══ Document excerpt

Dr Rohit Sharma at Marshfield Clinic Health System in Wisconsin and colleagues decided to biopsy the lump. This involved inserting a fine needle into the mass and extracting a small core of tissue for analysis. They confirmed that the tumor was a myxofibrosarcoma, an aggressive soft tissue sarcoma that is most common among older people between 60 and 80.

This cancer was likely to spread and could be deadly. As such, the doctors arranged for the woman to return two weeks later to have it removed. However, something strange had happened in the intervening period: the tumor vanished.

“She said that after the biopsy, it had started to go down within three [to] four days,” Dr Sharma told New Scientist.

An MRI scan of the tumor in the surrounding flesh. It appears as an oval shape close to the surface of the skin.
This MRI scan shows the position of the tumor relative to the surface of the woman's arm.
Image credit: Gannon et al., Cureus 2026 (CC BY 4.0); cropped by IFLScience

Despite this disappearance, the doctors decided to surgically excise the surrounding tissues just in case. This is a common medical procedure used to remove abnormal or diseased tissues and involves cutting out any lesions along with a margin of healthy tissue to make sure everything has been removed. Further analysis confirmed that the cancer had indeed disappeared, leaving no detectable viable cancer cells behind.

Sharma and colleagues believe this example of spontaneous regression was the result of an immune reaction being produced by the biopsy itself. Although it is extremely rare, it is not completely unheard of. An examination of the medical literature identified 32 published studies that describe the same number of unique cases of spontaneous regression in sarcoma, with diagnostic biopsy being the leading identified trigger (25 percent) in these cases.

It is believed that the biopsies may kill some cancer cells, releasing inflammatory signals that alert natural killer cells, rapid-response lymphocytes in our immune system that detect and destroy virally infected cells and early-stage cancers. These cells quickly find the tumor and kill it off within hours or days of detection. This could then release more proteins from the tumor that act as another alert for the immune system, allowing T cells – a type of white blood cell – to recognize and destroy cancer cells more effectively.

This type of remission is not common, so it is likely that genetic or environmental factors influence the response in those rare few who do experience it. This is a subject for further research, but understanding how it occurs could help improve our general approach to cancer therapies.

“We report a case of complete pathological regression following biopsy, adding to a growing body of evidence that mechanical perturbation can trigger effective anti-tumor immunity,” the team conclude in their paper.

“However, given the aggressive nature of sarcomas and the potential for residual microscopic disease, the observation of [spontaneous regression] should not deter clinicians from pursuing definitive surgical resection to ensure oncologic safety.”

The study is published in Cureus Journal of Medical Science.

════

▸ What the exercise asks:
Copy the tumor regression article from "Sharma and colleagues" to "in these cases.", changing "extremely rare" to "very unusual".

══ Record extracts

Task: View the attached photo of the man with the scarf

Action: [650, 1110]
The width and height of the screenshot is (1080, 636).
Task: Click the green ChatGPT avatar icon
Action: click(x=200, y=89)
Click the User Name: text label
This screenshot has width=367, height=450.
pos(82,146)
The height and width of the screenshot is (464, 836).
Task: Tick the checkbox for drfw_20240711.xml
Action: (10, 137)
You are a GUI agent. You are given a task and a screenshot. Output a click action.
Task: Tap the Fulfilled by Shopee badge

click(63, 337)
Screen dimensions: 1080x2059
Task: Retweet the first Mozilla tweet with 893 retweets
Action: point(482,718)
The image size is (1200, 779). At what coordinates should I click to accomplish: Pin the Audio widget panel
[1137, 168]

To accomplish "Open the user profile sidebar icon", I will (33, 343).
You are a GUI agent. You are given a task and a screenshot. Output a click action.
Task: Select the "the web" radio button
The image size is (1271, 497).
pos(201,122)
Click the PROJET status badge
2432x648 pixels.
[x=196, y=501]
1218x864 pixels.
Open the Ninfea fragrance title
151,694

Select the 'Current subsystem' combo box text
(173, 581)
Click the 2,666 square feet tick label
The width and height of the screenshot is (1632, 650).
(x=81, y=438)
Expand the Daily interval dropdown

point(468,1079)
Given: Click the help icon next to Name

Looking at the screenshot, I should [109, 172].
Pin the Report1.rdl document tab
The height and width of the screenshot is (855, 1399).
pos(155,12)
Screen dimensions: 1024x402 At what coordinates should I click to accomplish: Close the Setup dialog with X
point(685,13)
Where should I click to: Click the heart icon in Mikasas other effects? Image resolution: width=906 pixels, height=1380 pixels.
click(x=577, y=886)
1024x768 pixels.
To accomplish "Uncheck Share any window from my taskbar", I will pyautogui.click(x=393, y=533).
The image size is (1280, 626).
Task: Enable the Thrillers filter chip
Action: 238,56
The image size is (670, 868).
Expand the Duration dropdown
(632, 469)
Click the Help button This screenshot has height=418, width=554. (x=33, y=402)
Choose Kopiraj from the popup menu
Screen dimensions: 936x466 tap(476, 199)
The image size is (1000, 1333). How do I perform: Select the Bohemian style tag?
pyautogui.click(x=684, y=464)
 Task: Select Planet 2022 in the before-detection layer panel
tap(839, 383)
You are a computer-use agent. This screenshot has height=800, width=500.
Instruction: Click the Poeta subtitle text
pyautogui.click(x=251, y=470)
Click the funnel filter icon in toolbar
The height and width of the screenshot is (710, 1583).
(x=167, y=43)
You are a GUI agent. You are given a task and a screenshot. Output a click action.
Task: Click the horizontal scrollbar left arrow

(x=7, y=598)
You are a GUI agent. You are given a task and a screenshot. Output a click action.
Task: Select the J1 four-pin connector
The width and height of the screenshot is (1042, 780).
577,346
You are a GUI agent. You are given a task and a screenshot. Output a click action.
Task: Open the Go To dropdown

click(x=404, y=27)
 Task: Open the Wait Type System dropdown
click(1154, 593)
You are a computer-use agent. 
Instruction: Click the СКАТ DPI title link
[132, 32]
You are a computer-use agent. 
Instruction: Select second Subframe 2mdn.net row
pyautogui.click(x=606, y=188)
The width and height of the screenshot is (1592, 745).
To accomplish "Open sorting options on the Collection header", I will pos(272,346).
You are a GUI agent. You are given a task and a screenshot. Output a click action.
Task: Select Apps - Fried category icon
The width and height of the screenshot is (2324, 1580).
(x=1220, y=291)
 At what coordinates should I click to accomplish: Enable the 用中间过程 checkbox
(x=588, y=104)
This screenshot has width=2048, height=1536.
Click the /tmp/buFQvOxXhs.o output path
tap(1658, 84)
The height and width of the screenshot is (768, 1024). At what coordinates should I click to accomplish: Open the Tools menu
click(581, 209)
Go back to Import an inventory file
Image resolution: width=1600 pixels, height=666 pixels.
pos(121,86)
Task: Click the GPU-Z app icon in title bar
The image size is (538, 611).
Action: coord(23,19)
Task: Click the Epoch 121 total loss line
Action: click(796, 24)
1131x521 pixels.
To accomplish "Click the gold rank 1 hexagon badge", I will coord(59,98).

════

▸ Solution to this exercise:
Sharma and colleagues believe this example of spontaneous regression was the result of an immune reaction being produced by the biopsy itself. Although it is very unusual, it is not completely unheard of. An examination of the medical literature identified 32 published studies that describe the same number of unique cases of spontaneous regression in sarcoma, with diagnostic biopsy being the leading identified trigger (25 percent) in these cases.